Heute will die Stadtverordnetenversammlung eine von der Linken beantragte Resolution überreichen, in der die sechs Fraktionen des Stadtparlaments einstimmig darauf drängen, die Entscheidung zur Umbenennung rückgängig zu machen. Die Firma exportiere ihre Kräne auch in Länder, aus denen während der Nazi-Diktatur Zwangsarbeiter rekrutiert worden sind, so Sachse weiter. „Ich kann mir nicht vorstellen, dass die den Namen gerne lesen werden.“ Außerdem werde die Marke Kranbau Eberswalde zur Genüge von ausländischen Investoren nachgefragt. Da brauche man keinen Image-Wechsel.

Für Geschäftsführer Heinz Lindecke ist Kranbau eben kein Markenname. „Kranbau Eberswalde ist die Beschreibung der Tätigkeit und die Bezeichnung der Stadt“, sagt Lindecke, der glaubt, dass dann VW nicht VW sondern Automobilbau Wolfsburg heißen müsste. Mit dem Namen Ardelt hingegen würde man erstmal eine internationale Marke schaffen, mit der man sich auch gegen weltweite Konkurrenz wie die in Korea durchsetzen könne. Immerhin habe der Export einen Anteil von 95 Prozent am gesamten Produktionsvolumen. Mit dem herkömmlichen Namen, so Lindecke, sei es schon häufiger zu Verwechslungen gekommen. So sei ihm berichtet worden, dass potenzielle Geschäftspartner, die nach der Internet-Seite des Unternehmens gesucht haben, im Kranbau Köthen gelandet seien.

Abgesehen von der NS-Vergangenheit der Gründerfamilie fürchtet Carsten Bockhardt (CDU), Vizelandrat und Wirtschaftsdezernent um den Bekanntheitsgrad der Region. „Dadurch fallen wichtige Synergie-Effekte weg.“ Mit jedem Kran, den die Firma in die Welt exportiere, werde schließlich auch der Name der Stadt mitgeliefert. Er verstehe nicht, warum das Unternehmen, das „auf drei Jahre hinaus volle Auftragsbücher hat“ und sich mit „Kranbau Eberswalde“ am internationalen Markt etabliert habe, jetzt einen solchen Schritt gehen muss.

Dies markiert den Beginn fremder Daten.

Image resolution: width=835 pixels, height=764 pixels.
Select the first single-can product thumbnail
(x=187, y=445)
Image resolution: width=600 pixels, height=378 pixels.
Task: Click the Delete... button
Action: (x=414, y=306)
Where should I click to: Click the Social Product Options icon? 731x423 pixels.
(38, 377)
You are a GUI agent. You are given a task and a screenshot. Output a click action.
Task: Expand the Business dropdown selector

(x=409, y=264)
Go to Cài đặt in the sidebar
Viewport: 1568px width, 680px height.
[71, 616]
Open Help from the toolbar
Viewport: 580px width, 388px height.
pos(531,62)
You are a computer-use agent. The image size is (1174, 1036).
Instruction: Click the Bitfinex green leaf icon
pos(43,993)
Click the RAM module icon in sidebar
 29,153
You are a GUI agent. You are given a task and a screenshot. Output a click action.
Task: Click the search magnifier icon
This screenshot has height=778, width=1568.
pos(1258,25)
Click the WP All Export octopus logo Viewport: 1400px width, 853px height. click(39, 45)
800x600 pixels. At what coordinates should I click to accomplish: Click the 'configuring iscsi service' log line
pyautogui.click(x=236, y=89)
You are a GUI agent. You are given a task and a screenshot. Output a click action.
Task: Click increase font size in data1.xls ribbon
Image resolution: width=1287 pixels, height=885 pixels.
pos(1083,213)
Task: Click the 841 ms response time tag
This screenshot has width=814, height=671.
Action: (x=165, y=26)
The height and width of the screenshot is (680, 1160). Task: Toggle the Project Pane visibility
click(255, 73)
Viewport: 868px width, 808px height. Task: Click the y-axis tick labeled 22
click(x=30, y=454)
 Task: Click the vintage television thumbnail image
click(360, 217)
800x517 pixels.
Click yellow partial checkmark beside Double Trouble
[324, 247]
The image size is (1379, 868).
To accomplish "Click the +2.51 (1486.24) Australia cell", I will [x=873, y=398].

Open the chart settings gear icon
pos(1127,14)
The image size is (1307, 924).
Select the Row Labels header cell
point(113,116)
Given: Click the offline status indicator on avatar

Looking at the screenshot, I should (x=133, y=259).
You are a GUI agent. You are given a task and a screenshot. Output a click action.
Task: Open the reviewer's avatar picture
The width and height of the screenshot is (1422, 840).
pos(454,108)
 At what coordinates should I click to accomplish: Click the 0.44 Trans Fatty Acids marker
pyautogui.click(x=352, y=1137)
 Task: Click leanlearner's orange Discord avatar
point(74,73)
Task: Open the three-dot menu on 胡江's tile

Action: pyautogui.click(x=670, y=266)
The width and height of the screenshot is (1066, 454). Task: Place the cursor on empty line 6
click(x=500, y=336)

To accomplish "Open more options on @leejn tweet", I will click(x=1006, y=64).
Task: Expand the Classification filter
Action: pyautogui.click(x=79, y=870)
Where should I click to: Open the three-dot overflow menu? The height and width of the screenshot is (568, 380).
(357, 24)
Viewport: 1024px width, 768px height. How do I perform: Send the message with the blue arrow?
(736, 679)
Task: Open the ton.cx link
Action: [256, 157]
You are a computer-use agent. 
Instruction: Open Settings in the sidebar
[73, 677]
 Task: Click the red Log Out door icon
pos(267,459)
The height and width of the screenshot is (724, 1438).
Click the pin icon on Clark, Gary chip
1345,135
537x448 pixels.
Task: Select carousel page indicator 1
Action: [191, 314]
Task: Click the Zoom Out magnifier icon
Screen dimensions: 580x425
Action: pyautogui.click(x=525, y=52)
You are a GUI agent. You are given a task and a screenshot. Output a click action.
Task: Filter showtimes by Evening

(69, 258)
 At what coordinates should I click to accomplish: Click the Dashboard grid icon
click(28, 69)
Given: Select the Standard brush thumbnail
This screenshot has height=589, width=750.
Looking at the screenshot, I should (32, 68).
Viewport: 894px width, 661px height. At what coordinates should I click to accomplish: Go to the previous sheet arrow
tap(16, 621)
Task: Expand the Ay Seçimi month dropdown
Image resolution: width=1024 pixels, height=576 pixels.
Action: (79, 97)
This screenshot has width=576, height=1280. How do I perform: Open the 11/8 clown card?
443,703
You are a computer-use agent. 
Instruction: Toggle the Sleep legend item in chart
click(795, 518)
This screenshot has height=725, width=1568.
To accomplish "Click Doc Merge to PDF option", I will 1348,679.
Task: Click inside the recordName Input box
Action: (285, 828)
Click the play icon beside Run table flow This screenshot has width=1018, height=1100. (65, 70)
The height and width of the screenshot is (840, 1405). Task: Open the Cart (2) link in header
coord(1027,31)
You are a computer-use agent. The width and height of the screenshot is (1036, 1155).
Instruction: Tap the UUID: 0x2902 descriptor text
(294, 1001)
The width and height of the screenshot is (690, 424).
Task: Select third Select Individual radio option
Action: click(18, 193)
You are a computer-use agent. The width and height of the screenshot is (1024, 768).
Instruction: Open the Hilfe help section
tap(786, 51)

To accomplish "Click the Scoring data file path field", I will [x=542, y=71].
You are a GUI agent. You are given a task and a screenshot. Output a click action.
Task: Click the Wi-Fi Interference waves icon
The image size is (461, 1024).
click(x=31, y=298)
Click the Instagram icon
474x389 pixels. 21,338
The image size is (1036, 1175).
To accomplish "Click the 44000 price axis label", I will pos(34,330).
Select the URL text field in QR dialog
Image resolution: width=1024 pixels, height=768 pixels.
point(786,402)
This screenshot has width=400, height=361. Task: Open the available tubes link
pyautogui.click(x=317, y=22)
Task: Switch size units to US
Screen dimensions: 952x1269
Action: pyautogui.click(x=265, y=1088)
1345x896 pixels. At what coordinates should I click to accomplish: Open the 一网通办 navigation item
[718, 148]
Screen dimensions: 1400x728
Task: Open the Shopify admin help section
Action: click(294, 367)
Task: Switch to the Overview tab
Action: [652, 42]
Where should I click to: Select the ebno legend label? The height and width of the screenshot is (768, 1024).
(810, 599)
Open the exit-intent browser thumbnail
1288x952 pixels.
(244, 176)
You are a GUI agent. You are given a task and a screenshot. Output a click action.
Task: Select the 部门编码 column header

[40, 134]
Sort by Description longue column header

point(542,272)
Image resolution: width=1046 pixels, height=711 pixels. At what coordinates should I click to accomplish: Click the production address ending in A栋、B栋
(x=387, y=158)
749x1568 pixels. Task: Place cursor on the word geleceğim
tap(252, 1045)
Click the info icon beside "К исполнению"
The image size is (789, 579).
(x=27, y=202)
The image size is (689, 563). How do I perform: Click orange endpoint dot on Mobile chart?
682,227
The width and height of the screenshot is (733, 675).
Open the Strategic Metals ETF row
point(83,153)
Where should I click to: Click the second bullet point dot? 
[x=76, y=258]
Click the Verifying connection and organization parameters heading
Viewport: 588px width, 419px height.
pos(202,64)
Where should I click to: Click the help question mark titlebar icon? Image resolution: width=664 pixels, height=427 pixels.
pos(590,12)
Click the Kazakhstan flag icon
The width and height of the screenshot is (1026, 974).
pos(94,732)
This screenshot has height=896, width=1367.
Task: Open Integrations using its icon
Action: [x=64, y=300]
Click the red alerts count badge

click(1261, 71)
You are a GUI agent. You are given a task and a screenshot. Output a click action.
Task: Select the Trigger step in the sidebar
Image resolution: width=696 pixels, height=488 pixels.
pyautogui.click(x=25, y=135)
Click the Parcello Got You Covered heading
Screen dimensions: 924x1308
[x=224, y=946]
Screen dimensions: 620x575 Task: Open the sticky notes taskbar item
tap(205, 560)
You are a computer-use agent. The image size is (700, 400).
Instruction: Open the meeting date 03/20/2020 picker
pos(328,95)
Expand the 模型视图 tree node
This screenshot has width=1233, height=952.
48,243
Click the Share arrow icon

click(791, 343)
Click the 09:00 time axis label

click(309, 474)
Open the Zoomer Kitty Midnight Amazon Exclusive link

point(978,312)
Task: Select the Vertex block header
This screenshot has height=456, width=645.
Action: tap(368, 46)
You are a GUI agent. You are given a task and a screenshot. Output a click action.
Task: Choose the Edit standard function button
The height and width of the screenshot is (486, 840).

Dass nicht nur NS-Opfer sich verletzt fühlen könnten, findet Bürgermeister Friedhelm Boginski (FDP) und verweist auf die 4000 Beschäftigten, die das Werk zu DDR-Zeiten hatte. „4000 Familien fühlen sich so mit dem alten Namen verbunden“, sagt Boginski. Das sei eine große Familie, eine Dynastie. „Damit nimmt man den Leuten ein Stück Heimat weg.“

Geschäftsführer Heinz Lindecke bekräftigte unterdessen mehrmals die Absichten der Firma, „sich mit der Vergangenheit auseinander zu setzen“. Er erinnerte an die Ausgleichszahlungen der deutschen Industrie an Opfer des NS-Regimes. Außerdem will er zusammen mit dem Unternehmerverband eine Ausstellung in Eberswalde über das Schicksal von Zwangsarbeiten unterstützen. „Wir werden Herrn Lindecke daran erinnern“, so Bürgermeister Boginski, „dass es in der Verantwortung des Unternehmens liegt, sich der Geschichte zu stellen“.